I've never studied Zen Buddhism, but Thomas Merton's message seems (to me) to be inspired by the Bhagavad Gita. I like a guy who extols the virtues of meditation.
Had he come of political consciousness during the Digital Age, rather than the Cold War, his message would be exactly the same.
Any technological advancements that take us further away from the Mysterious Unity, the Mother of All, will necessarily bind us in webs of illusion and ultimately lead to disunity and strife.
>Any technological advancements that take us further away from the Mysterious Unity, the Mother of All, will necessarily bind us in webs of illusion and ultimately lead to disunity and strife.
i find that blaming of technology is kind of like cheating, kind of easy scapegoating. Emergence of eukaryotes was a great bio-hack by the life back then and that bio-hack directly led to separate organisms as we exist now thus to disunity and strife. I guess we should instead have stayed as simple molecules happily floating in the primordinary soup, in full nirvana and mysterious unity.
Look, if you're expecting terms like "Mysterious Unity" and "Mother of All", complete with Capital Letters for Extra Cosmic Importance, to actually mean anything, you're expecting too much.

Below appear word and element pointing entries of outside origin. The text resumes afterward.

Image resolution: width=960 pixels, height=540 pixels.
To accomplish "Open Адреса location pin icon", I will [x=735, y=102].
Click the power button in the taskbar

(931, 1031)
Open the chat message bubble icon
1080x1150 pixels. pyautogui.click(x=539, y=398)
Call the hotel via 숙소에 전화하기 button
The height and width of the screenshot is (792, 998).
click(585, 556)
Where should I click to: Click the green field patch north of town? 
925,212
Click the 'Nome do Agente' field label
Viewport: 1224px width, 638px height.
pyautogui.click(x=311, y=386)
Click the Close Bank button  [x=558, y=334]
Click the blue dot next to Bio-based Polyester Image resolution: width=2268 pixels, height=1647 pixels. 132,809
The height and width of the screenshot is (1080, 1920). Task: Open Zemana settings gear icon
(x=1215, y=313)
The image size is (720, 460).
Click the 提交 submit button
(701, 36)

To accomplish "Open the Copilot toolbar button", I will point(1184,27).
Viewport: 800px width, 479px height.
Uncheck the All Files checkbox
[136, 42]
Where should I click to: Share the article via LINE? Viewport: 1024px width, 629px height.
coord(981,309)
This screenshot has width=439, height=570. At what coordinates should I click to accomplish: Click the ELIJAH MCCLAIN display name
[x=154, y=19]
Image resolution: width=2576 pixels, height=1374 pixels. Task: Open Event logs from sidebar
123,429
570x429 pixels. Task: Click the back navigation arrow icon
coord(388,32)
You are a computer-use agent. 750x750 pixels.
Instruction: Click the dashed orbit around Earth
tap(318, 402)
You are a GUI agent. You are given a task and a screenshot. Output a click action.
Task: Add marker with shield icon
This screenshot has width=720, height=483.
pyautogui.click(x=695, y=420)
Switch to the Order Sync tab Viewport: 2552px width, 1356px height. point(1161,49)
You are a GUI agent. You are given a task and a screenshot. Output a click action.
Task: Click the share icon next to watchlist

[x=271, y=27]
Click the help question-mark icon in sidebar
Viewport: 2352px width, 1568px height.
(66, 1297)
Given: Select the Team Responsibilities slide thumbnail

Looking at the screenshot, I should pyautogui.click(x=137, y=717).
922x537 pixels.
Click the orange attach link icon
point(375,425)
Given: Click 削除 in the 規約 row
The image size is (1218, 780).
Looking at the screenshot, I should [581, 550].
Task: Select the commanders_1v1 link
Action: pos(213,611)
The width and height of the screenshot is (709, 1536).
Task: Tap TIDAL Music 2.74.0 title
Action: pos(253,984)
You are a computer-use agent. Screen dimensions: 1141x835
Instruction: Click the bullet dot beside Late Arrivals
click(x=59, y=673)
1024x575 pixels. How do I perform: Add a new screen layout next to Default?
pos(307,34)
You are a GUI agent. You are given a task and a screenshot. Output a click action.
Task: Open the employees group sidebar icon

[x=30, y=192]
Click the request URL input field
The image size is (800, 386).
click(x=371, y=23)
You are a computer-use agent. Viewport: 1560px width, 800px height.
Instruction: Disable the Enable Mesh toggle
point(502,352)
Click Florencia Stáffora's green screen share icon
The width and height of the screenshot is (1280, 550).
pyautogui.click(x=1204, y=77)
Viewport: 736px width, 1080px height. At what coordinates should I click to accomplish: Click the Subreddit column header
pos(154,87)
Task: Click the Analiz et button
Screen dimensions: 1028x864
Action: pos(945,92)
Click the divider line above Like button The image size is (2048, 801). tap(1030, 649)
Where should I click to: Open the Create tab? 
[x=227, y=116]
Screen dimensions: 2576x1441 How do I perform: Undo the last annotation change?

Disunity is inherent in individual embodiment. It's worthwhile to remind oneself of the godhead from time to time, but there's a point past which that can become flight from the nature of one's existence, which strikes me as both wasteful and futile.
Eh? Those are from two different (though somewhat related in history) traditions. I don't remember which meditation book, it's been a while, but it had clear terminology from the Gita. Wasn't one of the books with "Zen" in the title, FWIW.